Mourinho: “Siamo stati sfortunati, ma la responsabilità è nostra. Dopo il pareggio pensavamo di vincere”

Josè Mourinho ha parlato al termine della sconfitta contro la Cremonese. Queste le parole del tecnico ai microfoni di Dazn:

Un’altra sconfitta con la Cremonese: fatali le due occasioni concesse. Roma non pulita tecnicamente nel primo tempo?

Non esiste la scusa della stanchezza. Siamo stati un po’ sfortunati: una palla e mezza ed abbiamo concesso due gol. La responsabilità è nostra: mancanza di intensità, di entrare e di chiudere subito la partita. Sicuramente non è vero che una squadra volesse di più dell’altra. I giocatori della Roma vogliono sempre vincere. La sensazione è che una stesse giocando la partita della vita. Abbiamo pagato troppo: non è una partita in cui meritavamo di vincere, ma non di perdere. Dopo il pareggio tutti noi abbiamo pensato che potesse arrivare il gol della vittoria, poi è arrivato il rigore.

Cosa è successo con Serra?

Sono emozionale, ma non pazzo. Per avere una reazione del genere è perché è successo qualcosa. Devo capire se posso fare qualcosa dal punto di vista legale: Piccinini mi ha dato il rosso, perché purtroppo il quarto uomo non ha la capacità di dire cosa mi ha detto. Voglio capire se esiste una registrazione audio. Non voglio entrare nel fatto che Serra sia di Torino e che domenica giochiamo con la Juve. Per la prima volta in carriera un quarto uomo ha parlato con in me in maniera incredibile. A fine partita sono andato a parlare: Piccinini, che era quarto uomo di un’altra partita in cui ero espulso, mi ha chiesto chiedere scusa a Serra. Ho detto a Serra di avere il coraggio di dire cosa fosse successo, ma ha problemi di memoria.

Cosa ha detto?

Preferisco che si faccia tutto in pubblico.

Sui cambi.

Abbiamo dato una svolta. C’era materiale umano per cercare di fare dei cambi. Abbiamo anche cambiato la struttura. Dopo quando abbiamo visto che ci fosse un attaccante di meno ed un centrocampista di più abbiamo cambiato nuovamente. Una situazione in area è stato 2-1 per loro e non per noi.

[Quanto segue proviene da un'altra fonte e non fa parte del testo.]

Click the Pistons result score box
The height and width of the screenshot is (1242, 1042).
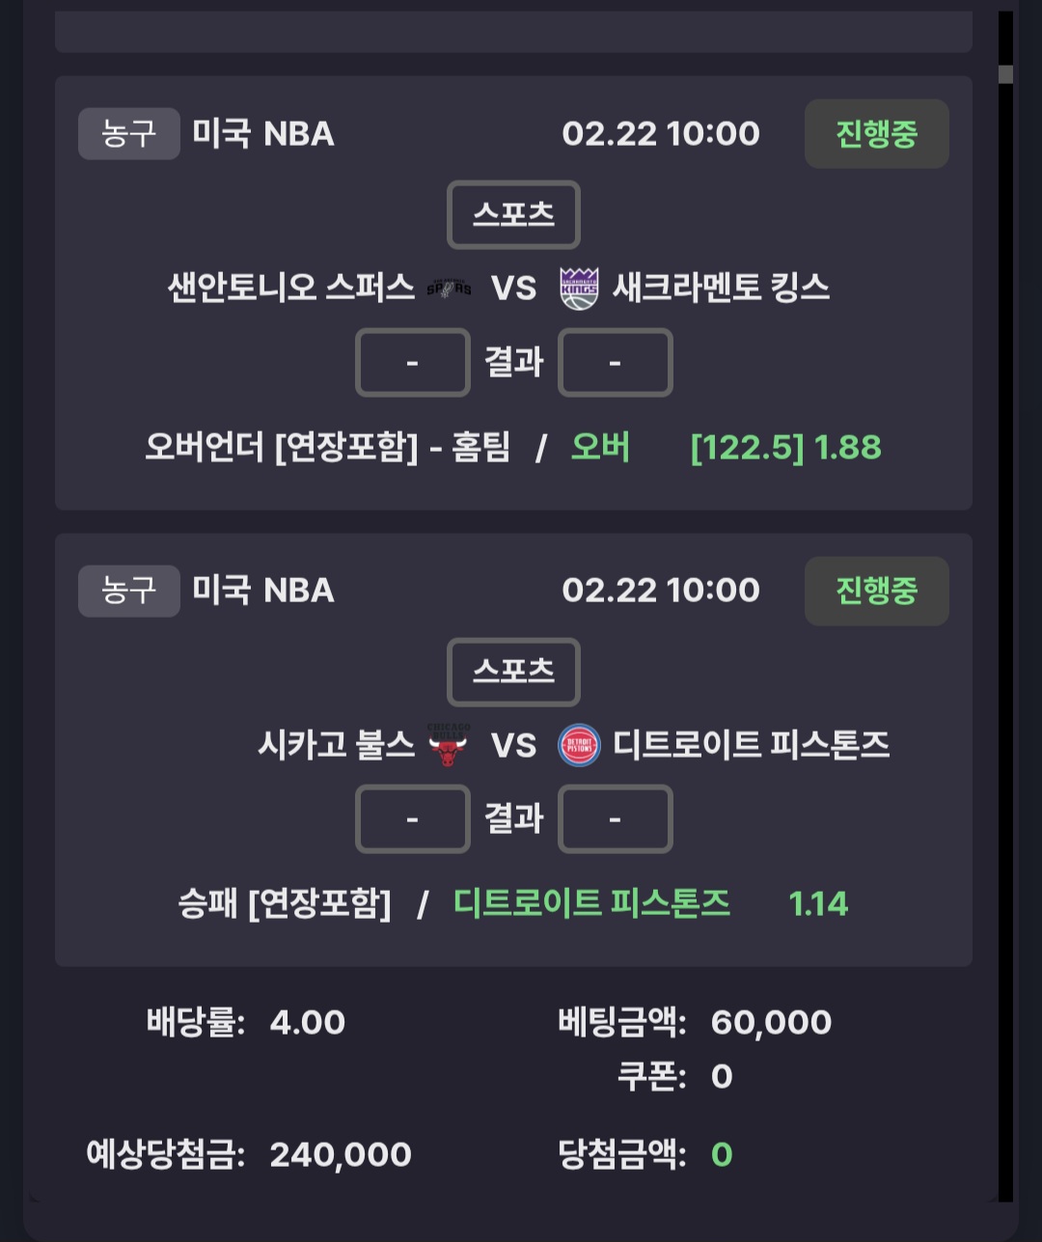coord(615,819)
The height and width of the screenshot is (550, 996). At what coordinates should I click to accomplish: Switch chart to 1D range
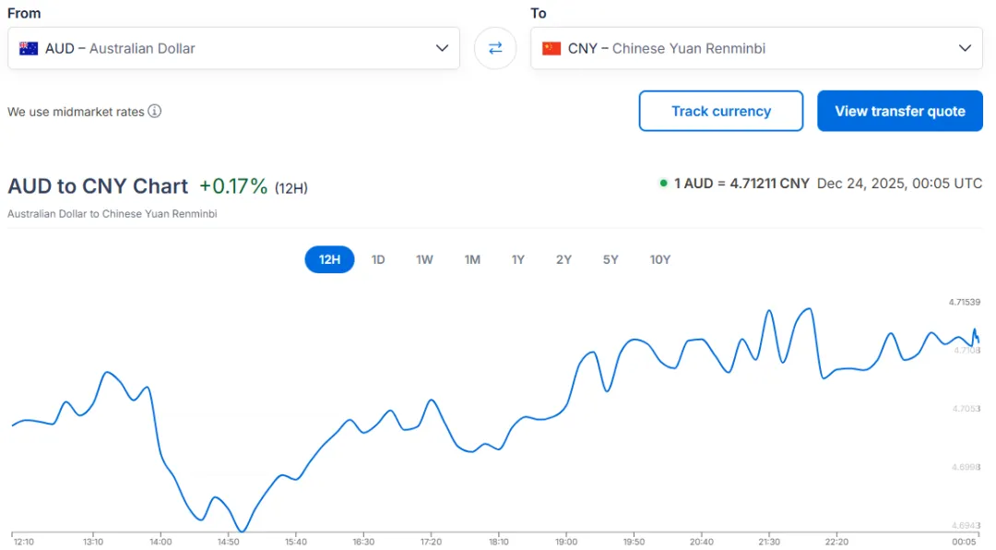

Marzo sarà impegnativo: questa sconfitta lascerà scorie?

L’ultima cosa che ho detto ai giocatori prima di oggi ho detto di immaginare che fosse l’ultima partita del campionato: se perdiamo o pareggiamo andiamo in Europa League, se vinciamo andiamo in Champions. Non l’abbiamo vinta.

C’è spazio per andare in Champions.

Non penso alla Champions. Penso partita dopo partita. Non riesco a lasciare questa partita indietro, non penso nemmeno a domenica. Esiste frustrazione, che obbliga ad analisi. Un peccato che sia successa questa cosa con Serra: magari in campo è di una dimensione incredibile, però come persona lo rispetto tanto quanto lui rispetta me.